In an effort to further control the release of the antibiotics, we sealed the fibrin between two contact lenses. This significantly slowed the rate of release for both vancomycin and gentamicin. Similar to the fibrin coating, bactericidal amounts of antibiotic were released throughout a three day period. However, the thickness of the double contact lens system makes its use impractical. This trial was meant simply to explore the potential of this type of approach. The two-lens system allowed us to determine that both antibiotics are able to diffuse through the contact lens material and that passing through the lens material will slow the diffusion of the antibiotics. These findings establish a basis for engineering a single contact lens containing an antibiotic-loaded fibrin depot. In order for it to fit comfortably into the eye and to allow sufficient oxygen permeability, the fibrin would need to be sealed within a significantly thinner contact lens. This should be possible with a custom-designed contact lens such as the lens developed by Ciolino et al. ¹⁹ A thinner barrier between the fibrin and the eye will result in an increased rate of antibiotic release; however, the potential benefit of more controlled release is worth investigating further. 

Using a contact lens completely coated with fibrin will undoubtedly affect the optical clarity of the lens; however, this issue could be addressed by leaving the central part of the lens uncovered (i.e., coating only the outer circumference of the lens with fibrin). This approach has been used by other researchers in the design of their drug delivery lens. ¹⁹ For antibiotic delivery, the optical clarity of the delivery system is also not critical, as vision through an infected eye is likely to be significantly impaired already. Antibiotic ointments commonly used to treat ocular infections also reduce vision in the treated eye. 

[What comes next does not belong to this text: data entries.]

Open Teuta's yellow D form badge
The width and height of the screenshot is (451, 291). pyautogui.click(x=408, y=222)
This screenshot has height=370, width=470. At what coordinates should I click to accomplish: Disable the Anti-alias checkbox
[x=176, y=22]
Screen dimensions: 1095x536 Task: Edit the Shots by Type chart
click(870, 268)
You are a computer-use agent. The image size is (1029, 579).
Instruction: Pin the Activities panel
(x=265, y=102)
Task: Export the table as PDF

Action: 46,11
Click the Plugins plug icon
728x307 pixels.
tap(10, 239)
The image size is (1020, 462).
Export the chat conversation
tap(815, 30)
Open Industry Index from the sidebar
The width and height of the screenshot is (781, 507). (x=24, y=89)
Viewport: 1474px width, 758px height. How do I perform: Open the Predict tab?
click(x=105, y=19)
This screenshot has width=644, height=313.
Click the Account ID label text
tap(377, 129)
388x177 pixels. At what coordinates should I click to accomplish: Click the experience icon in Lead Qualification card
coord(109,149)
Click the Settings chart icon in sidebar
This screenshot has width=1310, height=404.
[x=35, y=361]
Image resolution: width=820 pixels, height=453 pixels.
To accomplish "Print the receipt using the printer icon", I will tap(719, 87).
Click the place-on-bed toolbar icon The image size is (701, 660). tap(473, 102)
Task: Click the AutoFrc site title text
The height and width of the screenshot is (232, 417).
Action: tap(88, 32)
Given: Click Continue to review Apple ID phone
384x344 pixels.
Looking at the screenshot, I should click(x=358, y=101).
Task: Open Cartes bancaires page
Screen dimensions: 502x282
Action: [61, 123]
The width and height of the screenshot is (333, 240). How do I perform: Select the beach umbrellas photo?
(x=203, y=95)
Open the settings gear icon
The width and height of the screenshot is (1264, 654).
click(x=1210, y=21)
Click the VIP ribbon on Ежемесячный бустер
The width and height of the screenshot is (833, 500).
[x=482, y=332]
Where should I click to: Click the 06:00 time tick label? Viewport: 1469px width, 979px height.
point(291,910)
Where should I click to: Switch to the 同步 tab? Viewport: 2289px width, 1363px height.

The idea of using a contact lens to deliver drugs dates back to 1960. ³⁰ Since then, there have been many different systems developed that use contact lenses; however, there are still no Food and Drug Administration-approved products available. ¹² The results presented in this study suggest that contact lenses soaked in solutions of antibiotics and contact lenses coated with antibiotic-loaded fibrin could be useful for delivering antibiotics to treat bacterial keratitis. Comparing these approaches, we found that a fibrin coating is likely a more optimal delivery system for gentamicin and a soaked lens is likely a more optimal delivery system for vancomycin. These systems are simple, noninvasive, use either the lens itself or fibrin as the drug depot (fibrin was approved for clinical use by the FDA in 1998), and can deliver bactericidal amounts of gentamicin and vancomycin for clinically relevant periods of time.